**Task set**
a – In the Tanya Tucker live album entry, which record label did she sign with after this album?
b – Print the portion of the Tanya Tucker album entry that begins at the words "Singles from Live" and stops after "by Snuff Garrett.".

**Given passage**
★ ★ ★ ★

Live album by Tanya Tucker
- Released: March 1, 1982
- Recorded: Fall 1981
- Venue: John Ascuaga's Nugget Hotel Casino Resort (Reno)
- Genre: Country
- Length: 29:28
- Label: MCA
- Producer: Snuff Garrett

Tanya Tucker chronology
| Should I Do It (1981) | Live (1982) | Changes (1982) |

Singles from Live
- "Somebody Buy This Cowgirl a Beer" Released: February 22, 1982;

= Live (Tanya Tucker album) =

Live is the first live album by American country music singer Tanya Tucker. It was released on March 1, 1982 as her final album for MCA Records before signing with Arista Records. The album was recorded in the fall of 1981 at John Ascuaga's Nugget Hotel Casino Resort in Reno, Nevada, and produced by Snuff Garrett.

★ ★ ★ ★

**Provided material**
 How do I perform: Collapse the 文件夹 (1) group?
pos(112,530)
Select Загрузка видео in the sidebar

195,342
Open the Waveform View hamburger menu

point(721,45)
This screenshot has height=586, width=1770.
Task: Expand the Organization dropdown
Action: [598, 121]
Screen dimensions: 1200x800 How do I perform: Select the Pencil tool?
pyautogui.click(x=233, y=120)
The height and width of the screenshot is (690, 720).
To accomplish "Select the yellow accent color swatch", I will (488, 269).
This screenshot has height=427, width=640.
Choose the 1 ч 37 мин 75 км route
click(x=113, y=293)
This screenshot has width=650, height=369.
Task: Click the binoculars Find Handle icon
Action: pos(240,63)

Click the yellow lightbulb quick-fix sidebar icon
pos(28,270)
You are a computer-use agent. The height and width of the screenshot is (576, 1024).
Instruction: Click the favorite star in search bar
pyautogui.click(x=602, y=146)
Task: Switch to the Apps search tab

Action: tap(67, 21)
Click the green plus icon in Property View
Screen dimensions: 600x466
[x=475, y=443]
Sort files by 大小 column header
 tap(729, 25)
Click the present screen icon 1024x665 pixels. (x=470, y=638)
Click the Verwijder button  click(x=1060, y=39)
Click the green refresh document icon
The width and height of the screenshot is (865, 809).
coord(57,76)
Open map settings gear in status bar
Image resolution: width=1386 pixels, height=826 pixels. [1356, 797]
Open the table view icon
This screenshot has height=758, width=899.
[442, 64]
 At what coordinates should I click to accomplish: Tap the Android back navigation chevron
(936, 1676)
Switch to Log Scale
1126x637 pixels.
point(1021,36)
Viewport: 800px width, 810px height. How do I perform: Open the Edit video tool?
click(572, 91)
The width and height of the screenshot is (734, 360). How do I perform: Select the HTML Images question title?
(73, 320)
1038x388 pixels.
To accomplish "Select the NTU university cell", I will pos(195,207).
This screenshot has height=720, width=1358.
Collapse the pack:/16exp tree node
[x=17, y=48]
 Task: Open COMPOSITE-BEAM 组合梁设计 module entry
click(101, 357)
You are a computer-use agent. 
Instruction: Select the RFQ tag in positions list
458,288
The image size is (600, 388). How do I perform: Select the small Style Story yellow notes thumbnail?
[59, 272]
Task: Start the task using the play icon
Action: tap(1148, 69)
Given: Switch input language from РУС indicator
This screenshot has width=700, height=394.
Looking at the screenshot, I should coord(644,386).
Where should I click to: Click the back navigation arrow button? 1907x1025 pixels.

★ ★ ★ ★

**Results of the exercise**
a – Arista Records

b –
Singles from Live
- "Somebody Buy This Cowgirl a Beer" Released: February 22, 1982;

= Live (Tanya Tucker album) =

Live is the first live album by American country music singer Tanya Tucker. It was released on March 1, 1982 as her final album for MCA Records before signing with Arista Records. The album was recorded in the fall of 1981 at John Ascuaga's Nugget Hotel Casino Resort in Reno, Nevada, and produced by Snuff Garrett.